How many lines of the data below contain the string "pixels"? Reply with the number alone.

[START]

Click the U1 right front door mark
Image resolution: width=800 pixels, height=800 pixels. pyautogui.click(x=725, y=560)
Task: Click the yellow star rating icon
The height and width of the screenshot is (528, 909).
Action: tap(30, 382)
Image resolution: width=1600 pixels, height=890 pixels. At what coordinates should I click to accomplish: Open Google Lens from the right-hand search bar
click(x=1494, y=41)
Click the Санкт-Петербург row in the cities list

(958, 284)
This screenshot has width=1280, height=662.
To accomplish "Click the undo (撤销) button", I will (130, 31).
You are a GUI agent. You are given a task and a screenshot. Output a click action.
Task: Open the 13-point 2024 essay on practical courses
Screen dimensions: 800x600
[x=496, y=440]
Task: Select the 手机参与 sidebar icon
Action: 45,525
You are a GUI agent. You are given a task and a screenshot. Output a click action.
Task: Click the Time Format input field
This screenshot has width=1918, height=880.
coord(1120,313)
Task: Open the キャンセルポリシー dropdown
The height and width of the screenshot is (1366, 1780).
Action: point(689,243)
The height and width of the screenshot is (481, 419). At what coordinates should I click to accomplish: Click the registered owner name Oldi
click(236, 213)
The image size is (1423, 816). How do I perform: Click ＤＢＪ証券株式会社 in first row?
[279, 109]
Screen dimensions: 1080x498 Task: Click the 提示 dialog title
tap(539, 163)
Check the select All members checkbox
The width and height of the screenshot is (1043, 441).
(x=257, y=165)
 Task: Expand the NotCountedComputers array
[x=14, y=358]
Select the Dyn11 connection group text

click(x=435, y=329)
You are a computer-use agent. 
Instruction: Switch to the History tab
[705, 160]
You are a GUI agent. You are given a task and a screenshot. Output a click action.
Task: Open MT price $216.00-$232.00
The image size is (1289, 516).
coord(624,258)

[END]

# RESULT:
2